◆ YOUR TASK ◆
Copy out the lines of every row below word for word, leaving out the pictures.

-- BEGIN --

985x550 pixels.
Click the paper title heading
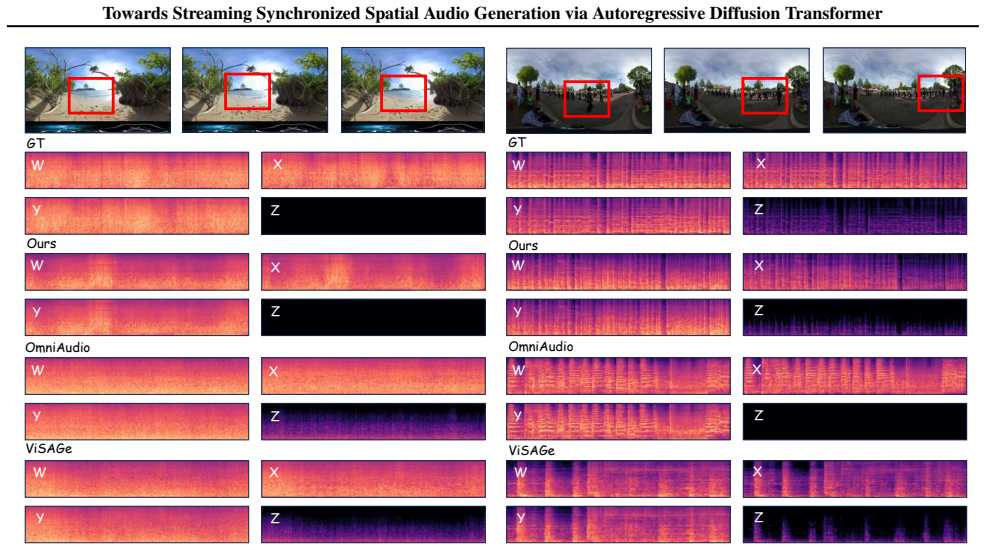[x=492, y=13]
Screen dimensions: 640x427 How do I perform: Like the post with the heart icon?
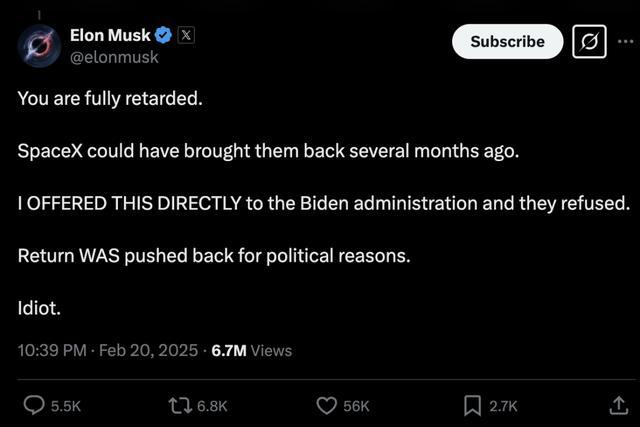[327, 406]
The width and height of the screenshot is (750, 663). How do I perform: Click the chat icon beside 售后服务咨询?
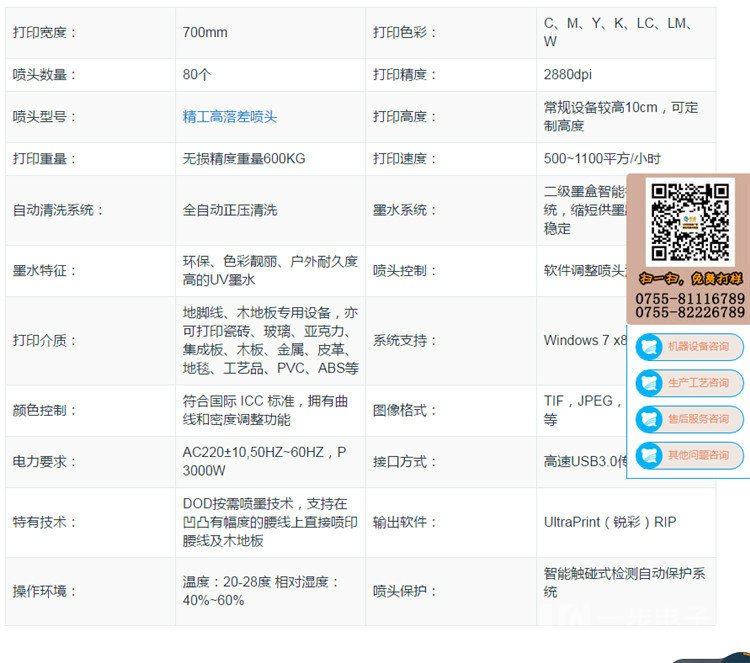pos(650,419)
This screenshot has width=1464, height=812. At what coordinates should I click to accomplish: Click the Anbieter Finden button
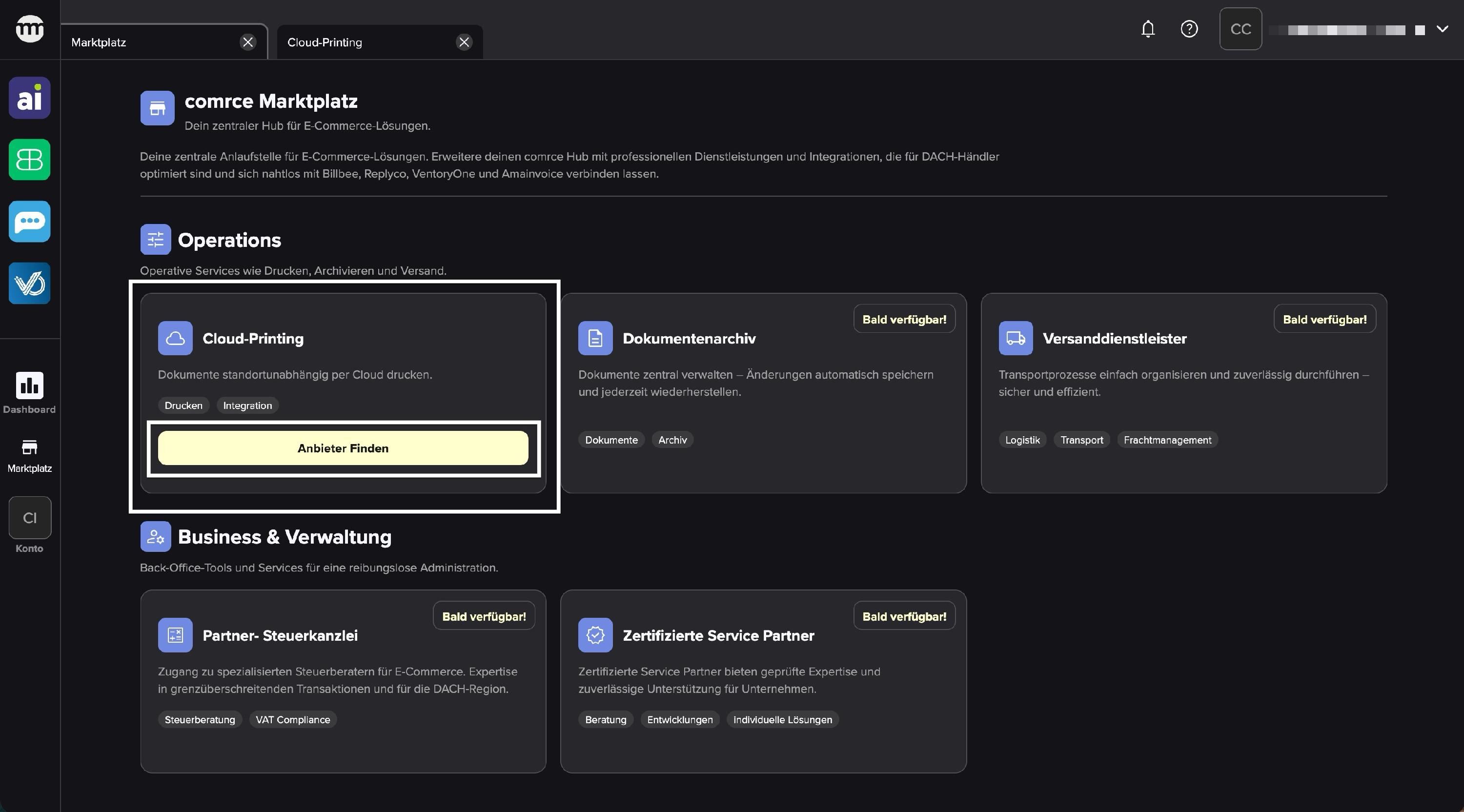[x=343, y=448]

-- END --

◆ SOLUTION FOR THIS PROBLEM ◆
985x550 pixels.
Click the paper title heading
[x=492, y=13]
Screen dimensions: 640x427 How do I perform: Like the post with the heart icon?
[327, 406]
The width and height of the screenshot is (750, 663). How do I perform: Click the chat icon beside 售后服务咨询?
pos(650,419)
This screenshot has width=1464, height=812. At what coordinates should I click to accomplish: Click the Anbieter Finden button
[x=343, y=448]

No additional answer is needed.